MIT tested laser-based satellite data transfers at 100 Gbps in 2023 — faster than most fiber-optic cables. SpaceX and Amazon are building the infrastructure right now.
But here’s the catch:
Our critical systems still rely on vulnerable infrastructure — server farms, power plants, undersea cables. One well-placed attack could collapse it all.
Spacetech gives us redundancy. Backup. Resilience. A digital fortress in orbit.
3. Global Inequality Can’t Be Solved Without Space.
I say this with deep emotion:
The world is unfair.
Nearly 4 billion people still lack reliable internet, fair financial systems and high-quality education are inaccessible to billions more. To download a single lesson plan, a teacher in rural India may have to travel miles. And farmers due to their inability to forecast rain often loses gains in their agricultural investments. Censorship isolates entire populations from the truth in authoritarian regimes.
Spacetech can flip that script.
A Nigerian farmer receiving precise planting dates via a satellite the size of a shoebox.
Children in remote Mongolia attending virtual school via orbital broadband.
A street vendor in Venezuela accepting payments on a satellite-powered crypto network, bypassing corrupt banks.

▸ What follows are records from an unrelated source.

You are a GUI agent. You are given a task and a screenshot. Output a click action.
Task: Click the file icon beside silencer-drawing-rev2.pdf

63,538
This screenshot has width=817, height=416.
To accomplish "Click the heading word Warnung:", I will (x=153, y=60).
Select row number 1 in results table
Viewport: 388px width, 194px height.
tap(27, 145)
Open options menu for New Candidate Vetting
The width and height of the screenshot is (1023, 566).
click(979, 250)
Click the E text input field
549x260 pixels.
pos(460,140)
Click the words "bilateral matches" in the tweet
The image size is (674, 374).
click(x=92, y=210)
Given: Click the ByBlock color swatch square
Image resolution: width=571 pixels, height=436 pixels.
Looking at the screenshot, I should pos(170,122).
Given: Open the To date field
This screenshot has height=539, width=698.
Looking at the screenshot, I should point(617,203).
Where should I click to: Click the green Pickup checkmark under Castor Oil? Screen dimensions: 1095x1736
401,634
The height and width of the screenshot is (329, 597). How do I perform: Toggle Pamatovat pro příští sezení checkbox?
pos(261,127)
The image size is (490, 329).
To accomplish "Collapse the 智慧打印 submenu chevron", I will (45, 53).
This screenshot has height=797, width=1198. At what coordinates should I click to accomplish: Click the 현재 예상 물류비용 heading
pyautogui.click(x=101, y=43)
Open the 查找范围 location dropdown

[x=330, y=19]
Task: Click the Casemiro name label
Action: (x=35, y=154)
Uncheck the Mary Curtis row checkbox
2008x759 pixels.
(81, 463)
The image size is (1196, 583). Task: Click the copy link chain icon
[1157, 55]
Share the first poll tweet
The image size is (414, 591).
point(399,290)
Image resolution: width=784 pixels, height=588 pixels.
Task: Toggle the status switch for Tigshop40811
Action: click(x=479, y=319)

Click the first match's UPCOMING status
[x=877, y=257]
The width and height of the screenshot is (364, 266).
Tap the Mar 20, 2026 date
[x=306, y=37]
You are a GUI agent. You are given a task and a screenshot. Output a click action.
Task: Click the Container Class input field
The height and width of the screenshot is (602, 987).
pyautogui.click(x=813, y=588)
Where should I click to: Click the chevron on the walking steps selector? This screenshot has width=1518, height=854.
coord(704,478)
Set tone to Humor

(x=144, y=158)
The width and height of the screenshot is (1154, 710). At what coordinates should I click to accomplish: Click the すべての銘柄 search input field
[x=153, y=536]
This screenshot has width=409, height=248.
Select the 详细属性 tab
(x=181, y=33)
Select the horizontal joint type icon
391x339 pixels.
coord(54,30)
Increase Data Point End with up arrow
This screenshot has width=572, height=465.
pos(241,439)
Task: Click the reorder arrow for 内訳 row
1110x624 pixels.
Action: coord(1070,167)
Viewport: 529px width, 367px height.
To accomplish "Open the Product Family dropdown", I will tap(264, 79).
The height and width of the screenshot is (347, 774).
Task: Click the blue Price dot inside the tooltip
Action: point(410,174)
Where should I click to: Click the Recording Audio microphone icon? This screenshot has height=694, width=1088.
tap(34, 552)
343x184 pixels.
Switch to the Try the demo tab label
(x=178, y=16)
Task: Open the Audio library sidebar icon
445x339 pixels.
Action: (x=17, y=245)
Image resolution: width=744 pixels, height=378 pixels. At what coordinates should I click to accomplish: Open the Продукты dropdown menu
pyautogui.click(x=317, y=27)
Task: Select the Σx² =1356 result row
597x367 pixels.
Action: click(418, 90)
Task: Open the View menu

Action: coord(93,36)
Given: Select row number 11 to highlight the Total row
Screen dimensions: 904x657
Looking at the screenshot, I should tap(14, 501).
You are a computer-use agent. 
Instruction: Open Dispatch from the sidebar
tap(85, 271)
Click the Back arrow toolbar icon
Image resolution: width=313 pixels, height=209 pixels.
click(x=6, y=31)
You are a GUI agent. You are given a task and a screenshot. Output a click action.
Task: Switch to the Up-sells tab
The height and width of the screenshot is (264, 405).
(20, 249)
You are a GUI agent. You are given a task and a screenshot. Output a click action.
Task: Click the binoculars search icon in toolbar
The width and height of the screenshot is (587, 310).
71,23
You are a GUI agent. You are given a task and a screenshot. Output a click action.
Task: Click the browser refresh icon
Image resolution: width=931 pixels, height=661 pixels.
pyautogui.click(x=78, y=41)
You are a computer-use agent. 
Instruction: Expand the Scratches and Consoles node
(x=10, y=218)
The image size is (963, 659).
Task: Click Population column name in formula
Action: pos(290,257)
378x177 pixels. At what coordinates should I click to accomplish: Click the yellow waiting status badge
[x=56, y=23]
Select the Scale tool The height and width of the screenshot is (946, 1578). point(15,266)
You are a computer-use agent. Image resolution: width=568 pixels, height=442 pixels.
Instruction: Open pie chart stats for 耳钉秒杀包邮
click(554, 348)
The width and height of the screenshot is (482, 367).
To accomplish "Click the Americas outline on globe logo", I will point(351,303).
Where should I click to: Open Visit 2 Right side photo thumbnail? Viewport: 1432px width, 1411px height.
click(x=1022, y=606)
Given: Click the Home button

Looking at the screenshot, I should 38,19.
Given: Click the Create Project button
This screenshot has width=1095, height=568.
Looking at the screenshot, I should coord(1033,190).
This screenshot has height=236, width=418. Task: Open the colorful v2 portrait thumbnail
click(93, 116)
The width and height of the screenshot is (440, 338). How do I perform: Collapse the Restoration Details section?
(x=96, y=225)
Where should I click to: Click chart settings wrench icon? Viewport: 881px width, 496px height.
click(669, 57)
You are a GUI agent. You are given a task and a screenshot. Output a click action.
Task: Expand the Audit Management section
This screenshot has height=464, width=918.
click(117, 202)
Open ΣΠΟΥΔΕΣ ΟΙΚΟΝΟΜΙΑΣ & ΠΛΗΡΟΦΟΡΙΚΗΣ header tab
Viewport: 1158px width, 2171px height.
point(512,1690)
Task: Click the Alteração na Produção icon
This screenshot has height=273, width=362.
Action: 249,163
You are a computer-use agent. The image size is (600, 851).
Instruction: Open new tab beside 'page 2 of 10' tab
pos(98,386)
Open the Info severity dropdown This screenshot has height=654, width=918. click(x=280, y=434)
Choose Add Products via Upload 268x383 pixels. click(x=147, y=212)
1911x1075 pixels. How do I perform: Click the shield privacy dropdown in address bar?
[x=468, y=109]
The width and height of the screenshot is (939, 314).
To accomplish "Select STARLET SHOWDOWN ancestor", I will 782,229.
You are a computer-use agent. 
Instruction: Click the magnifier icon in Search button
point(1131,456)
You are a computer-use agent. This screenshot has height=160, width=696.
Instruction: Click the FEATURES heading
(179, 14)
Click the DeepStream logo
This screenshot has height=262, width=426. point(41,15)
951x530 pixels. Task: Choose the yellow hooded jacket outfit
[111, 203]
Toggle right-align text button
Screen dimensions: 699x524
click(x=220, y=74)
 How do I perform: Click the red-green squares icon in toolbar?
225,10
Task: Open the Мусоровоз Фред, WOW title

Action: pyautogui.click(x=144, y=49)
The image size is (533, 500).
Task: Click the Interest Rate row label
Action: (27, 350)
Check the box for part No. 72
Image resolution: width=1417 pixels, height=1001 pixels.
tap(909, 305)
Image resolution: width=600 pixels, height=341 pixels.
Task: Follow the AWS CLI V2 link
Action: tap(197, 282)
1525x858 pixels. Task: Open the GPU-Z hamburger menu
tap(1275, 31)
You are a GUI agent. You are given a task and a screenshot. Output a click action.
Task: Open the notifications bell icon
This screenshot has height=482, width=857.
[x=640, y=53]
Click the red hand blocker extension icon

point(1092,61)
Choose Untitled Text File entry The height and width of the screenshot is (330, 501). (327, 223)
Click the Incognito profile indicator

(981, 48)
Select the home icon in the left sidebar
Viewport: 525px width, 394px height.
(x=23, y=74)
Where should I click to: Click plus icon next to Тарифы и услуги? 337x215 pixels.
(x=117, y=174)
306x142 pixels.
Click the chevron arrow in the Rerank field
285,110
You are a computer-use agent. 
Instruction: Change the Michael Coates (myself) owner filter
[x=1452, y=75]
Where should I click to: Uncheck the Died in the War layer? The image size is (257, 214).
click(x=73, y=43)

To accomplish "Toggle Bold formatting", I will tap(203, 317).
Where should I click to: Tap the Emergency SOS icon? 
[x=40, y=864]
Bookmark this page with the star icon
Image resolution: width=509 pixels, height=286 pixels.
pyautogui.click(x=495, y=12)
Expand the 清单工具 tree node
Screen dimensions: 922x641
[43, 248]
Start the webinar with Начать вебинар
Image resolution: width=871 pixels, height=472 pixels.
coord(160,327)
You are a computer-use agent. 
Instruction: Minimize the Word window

This is real empowerment.
Starlink connected over 2 million underserved users in 2024.
OneWeb partnered with Rwanda to bring broadband to schools.
But these are sparks.
What we need is a wildfire.
Satellite launches are now becoming less expensive. SpaceX’s Falcon 9 can launch 60 satellites for less than $100 million. Contrast that with the $1 billion cost of traditional satellites. If we take action, we can spread connectivity, knowledge, and opportunity throughout the planet. Spacetech has the power to level the playing field, close the digital divide, and empower the voiceless.
4. The Stratosphere Must Be Broken by Decentralization.
The internet was meant to be free, open, and uncensored. But reality looks different:
Corporate monopolies. Government firewalls. Censorship. Shutdowns.
Blockstream, a startup, circumvented terrestrial censorship in 2023 by using satellites to broadcast Bitcoin transactions worldwide. This is no doubt a progress but let’s be real with ourselves, we’re crawling when we should be flying. The progress we’re having with internet is still being impeded by corporate greed and regulatory red tape.
We need a decentralized internet in orbit, beyond the reach of tyrants, blackouts, or disasters.
5. We Don’t Need More Billionaires in Space — We Need Humanity.
Let me be honest.
It hurts to see billionaires floating in zero-G for fun while Earth burns.
Space isn’t a billionaire’s playground. It’s humanity’s lifeline.
Spacecech shouldn’t be about egos or flag-planting.
It should be about solar panels powering villages. Satellites guiding disaster relief. Orbital nodes preserving truth.
We don’t need more champagne in zero gravity. We need real solutions in orbit.
In all, my joy is that Spacecoin is now taking matters into their own hands in this journey of spacetech revolution: You can read my article about how they’re pulling it up here.
But here’s the highlight:
In 2024, a single Spacecoin satellite connected 50,000 users across Africa.
That’s not hype — that’s action.
Spacecoin empowers communities to invest in and own orbital infrastructure.
They’re democratizing space.
Not asking “Who gets there first?” but “Who benefits the most?”
This is what Spacetch must become: Infrastructure for the people. Empowerment for the forgotten.
A future owned by all.
_______________________________________
Conclusion: Will We Answer the Call of the Sky?
This is Earth calling for help. Let’s answer the call of the sky.
Again, this is Earth’s call for assistance. And this is our chance to respond.
This is a call to action, for me, for you, for all leaders, engineers, and dreamers who have the courage to look up.
Spacetech isn’t a “someday” dream.
It’s a now necessity.
There is no need for more billionaires in space. Humanity must be in orbit. Instead of wonder, we need resolve. Spacetech is immediately needed.
Let’s stop hitting snooze.
Let’s build the future before the ground gives way beneath us.